That next outing for HRT and the Virgin Australia Supercars Championship is the Coates Hire Ipswich SuperSprint on July 22-24. Burgess was upbeat about the team’s prospects at the paperclip, where Courtney won for the team in 2014.

“I hate saying it, but I think we are starting to understand the direction we need to go, so I am actually excited to go to Queensland Raceway and see if we are on the right path,” Burgess said.

He based that confidence on developments made with Courtney’s car during the Darwin championship outing, which weren’t appropriate for Townsville, but will be tried again at QR.

“We think we uncovered something at Darwin with James, but we only tried it on one cars and he liked it and it gave us a better result.

“But going to Townsville we knew it wasn’t going to work because the circuit had a different requirement … but the package we will try and use and try and tune around next week will be completely different.

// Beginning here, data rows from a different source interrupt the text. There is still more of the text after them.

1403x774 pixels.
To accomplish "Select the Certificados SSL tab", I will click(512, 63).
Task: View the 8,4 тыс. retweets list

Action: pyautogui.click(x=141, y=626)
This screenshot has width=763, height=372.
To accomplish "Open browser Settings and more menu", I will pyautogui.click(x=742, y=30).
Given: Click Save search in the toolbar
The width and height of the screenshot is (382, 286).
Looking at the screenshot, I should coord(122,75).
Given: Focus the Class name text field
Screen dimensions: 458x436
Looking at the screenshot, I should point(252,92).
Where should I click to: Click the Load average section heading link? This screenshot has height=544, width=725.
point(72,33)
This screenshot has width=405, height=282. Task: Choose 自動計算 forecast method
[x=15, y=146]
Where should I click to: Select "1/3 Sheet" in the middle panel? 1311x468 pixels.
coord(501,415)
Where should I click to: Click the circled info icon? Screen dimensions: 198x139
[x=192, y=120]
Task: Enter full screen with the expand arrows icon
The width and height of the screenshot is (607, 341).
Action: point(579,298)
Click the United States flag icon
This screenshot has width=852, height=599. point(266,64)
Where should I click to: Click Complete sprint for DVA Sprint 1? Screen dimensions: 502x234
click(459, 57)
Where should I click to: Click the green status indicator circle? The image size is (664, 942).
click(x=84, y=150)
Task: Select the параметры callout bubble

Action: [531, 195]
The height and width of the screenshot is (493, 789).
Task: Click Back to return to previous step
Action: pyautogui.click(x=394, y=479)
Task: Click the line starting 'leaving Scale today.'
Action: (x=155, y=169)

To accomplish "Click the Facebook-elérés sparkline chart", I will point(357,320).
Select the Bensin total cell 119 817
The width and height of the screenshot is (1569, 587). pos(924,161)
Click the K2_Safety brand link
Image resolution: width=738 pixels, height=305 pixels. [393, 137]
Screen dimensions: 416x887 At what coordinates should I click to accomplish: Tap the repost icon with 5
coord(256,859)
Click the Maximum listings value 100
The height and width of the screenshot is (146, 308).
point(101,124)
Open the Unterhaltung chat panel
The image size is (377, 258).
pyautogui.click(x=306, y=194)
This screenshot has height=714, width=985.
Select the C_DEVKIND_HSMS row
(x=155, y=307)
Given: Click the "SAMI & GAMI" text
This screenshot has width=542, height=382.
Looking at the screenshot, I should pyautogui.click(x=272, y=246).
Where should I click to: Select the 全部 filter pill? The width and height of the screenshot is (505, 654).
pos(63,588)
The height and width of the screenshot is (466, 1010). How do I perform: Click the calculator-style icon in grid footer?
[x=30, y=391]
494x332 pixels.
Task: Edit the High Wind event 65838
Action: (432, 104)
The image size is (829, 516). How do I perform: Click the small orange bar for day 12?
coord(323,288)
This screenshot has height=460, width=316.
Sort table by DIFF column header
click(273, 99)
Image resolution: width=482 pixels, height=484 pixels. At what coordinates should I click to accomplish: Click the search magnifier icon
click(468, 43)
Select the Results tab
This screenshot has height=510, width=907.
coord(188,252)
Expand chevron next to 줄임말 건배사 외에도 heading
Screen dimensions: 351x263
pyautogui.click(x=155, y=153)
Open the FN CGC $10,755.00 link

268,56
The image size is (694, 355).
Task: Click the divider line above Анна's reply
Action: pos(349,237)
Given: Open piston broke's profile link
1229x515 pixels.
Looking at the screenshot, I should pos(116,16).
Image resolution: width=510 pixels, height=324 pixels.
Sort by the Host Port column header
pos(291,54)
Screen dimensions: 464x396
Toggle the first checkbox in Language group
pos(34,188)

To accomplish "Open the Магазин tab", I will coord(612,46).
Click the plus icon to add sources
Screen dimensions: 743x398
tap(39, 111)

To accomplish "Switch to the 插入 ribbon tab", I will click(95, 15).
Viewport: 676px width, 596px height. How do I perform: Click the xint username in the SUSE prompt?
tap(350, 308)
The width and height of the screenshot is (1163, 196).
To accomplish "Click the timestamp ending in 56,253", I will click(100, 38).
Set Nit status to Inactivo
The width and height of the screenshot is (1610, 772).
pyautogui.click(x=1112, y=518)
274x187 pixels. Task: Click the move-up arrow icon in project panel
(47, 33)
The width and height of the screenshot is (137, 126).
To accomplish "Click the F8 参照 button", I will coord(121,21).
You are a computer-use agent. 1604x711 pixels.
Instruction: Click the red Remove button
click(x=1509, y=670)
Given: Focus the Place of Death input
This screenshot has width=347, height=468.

“Definitely we won’t be going to Queensland Raceway with a car that is similar to Townsville. In the past we probably would have done, but I think we have identified where we are out of the window and out of range and that is why I am excited to go to QR.

“We are going to go there with a completely different set-up and completely different philosophy and hopefully it bears fruit.

“It might not, but we are not going to roll out last week’s washing.”

Burgess acknowledged that predictions of success would no doubt gain a strong backlash on social media where the fortunes of HRT are endlessly debated.

“The haters will always hate,” he said. “But you don’t worry about that, life is full of people like that. You invite them down to come and do it themselves if they think it is that easy.

“We are excited to go and test ourselves on a different circuit and I believe and I hope that we we are going in the right direction, but I may be proved wrong.”

Burgess confirmed Robbie Starr (Courtney) and Alex Somerset (Tander) would continue in their current engineering roles for the third consecutive event at QR.

He also confirmed that while Tander’s former engineer Blake Smith has left HRT, Courtney’s former engineer Al McVean was involved in team operations at Townsville from home base in Melbourne.

“We still have the other guys still contributing, still working, still on the phone …  Al was contributing over the weekend.”